Wrap Text
MST - Mustek Limited - Disposal by Rectron Holdings Limited ("Rectron") of
interest in Corex it Distribution Dynamics (Proprietary) Limited ("Corex")
small related party transaction
MUSTEK LIMITED
(Incorporated in the Republic of South Africa)
(Registration number 1987/070161/06)
Share Code: MST
ISIN Code: ZAE 000012373
("Mustek" or "the company")
DISPOSAL BY RECTRON HOLDINGS LIMITED ("RECTRON") OF INTEREST IN COREX IT
DISTRIBUTION DYNAMICS (PROPRIETARY) LIMITED ("COREX") - SMALL RELATED PARTY
TRANSACTION
1. Introduction
Shareholders are advised that Rectron, a wholly owned subsidiary of
Mustek, has entered into the Sale of Shares Agreement ("agreement") dated
31 January 2011 whereby Rectron will dispose of its 60% stake in Corex to
Chao Chung (Fred) Lu ("the purchaser") for a total cash purchase price of
R9 790 549 ("purchase price"), with effect from the effective date, being
1 January 2011 ("the transaction").
The purchaser is a director of Corex and the transaction is therefore
deemed as a small related party transaction in terms of Section 10 of the
Listings Requirements of the JSE Limited ("JSE").
2. Rationale
The Disposal is part of the group`s ongoing drive to reduce debt by
disposing of non-core assets.
3. Salient terms
In terms of the agreement, Rectron shall dispose of 60% of the shares in
Corex to the purchaser for the purchase price. The purchaser shall make
payment of the purchase price to Rectron, in cash, without deduction or
set off for any cause whatsoever on or before 4 February 2011. Rectron
has provided warranties in relation to the transaction which are standard
for transactions of this nature.
4. Conditions precedent
The transaction is subject to the necessary regulatory approvals been
obtained.
5. Unaudited pro forma financial effects
The table below sets out the unaudited pro forma financial effects of the
transaction for the year ended 30 June 2010. The unaudited pro forma
financial effects are presented for illustrative purposes only and
because of their nature may not give a fair reflection of the company`s
results, financial position and changes in equity after the transaction.

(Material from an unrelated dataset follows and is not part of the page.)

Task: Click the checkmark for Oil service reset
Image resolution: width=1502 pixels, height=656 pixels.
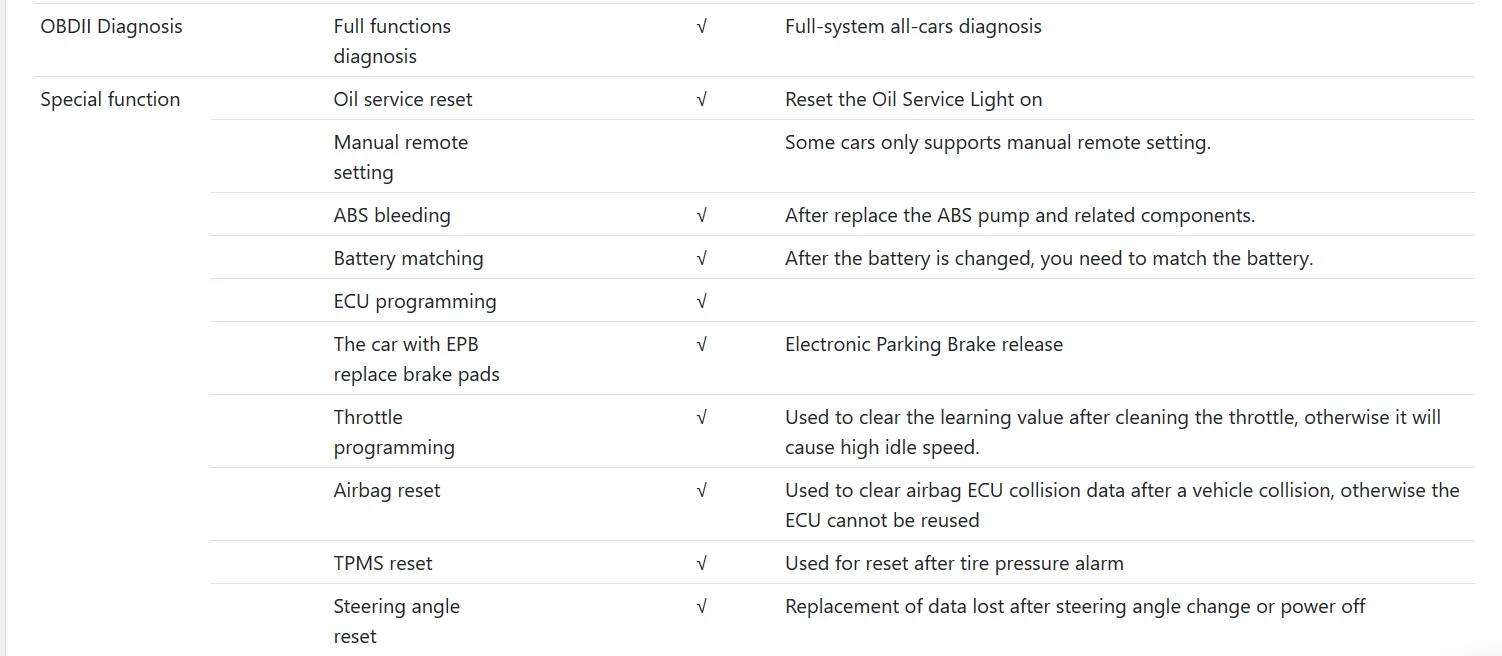Action: point(701,99)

It has been assumed for purposes of the unaudited pro forma financial
effects that the transaction took place with effect from 1 July 2009 for
earnings per share and headline earnings per share purposes and 30 June
2010 for net asset value per share and net tangible asset value per share
purposes.
The directors of the company are responsible for the preparation of the
unaudited pro forma financial effects. The accounting policies of Mustek
have been applied in calculating the pro forma financial effects.
Per ordinary Notes Before After Change Change
share
(cents) (cents) (cents) (%)
Earnings 1 55,7 53,9 (1,7) (3,1)
Headline earnings 1 57,8 56,0 (1,7) (3,0)
Net asset value 2 594,1 592,8 (1,3) (0,2)
Net tangible 2 528,3 527,0 (1,3) (0,2)
asset value
Weighted number 110 254 438 110 254 438 - -
of shares in
issue
Actual number of 109 547 165 109 547 165 - -
shares in issue
Notes:
1. The amounts in the "Before" column represent the audited headline
earnings and earnings per share disclosed in the financial results
for the year ended 30 June 2010. The amounts in the "After" column
represent the unaudited headline earnings and earnings per share
after the transaction based on the assumption that the transaction
was effective 1 July 2009.
2. The amounts in the "Before" column represent the audited net asset
value and net tangible asset value per share as disclosed in the
financial results for the year ended 30 June 2010. The amounts in
the "After" column represent the unaudited net asset value and net
tangible asset value based on the financial results for the year
ended 30 June 2010 adjusted for the transaction, had it been
effected on 30 June 2010.
3. An interest rate saving of 9% has been assumed as the proceeds will
be utilised to repay debt, which saving is of a continuing nature.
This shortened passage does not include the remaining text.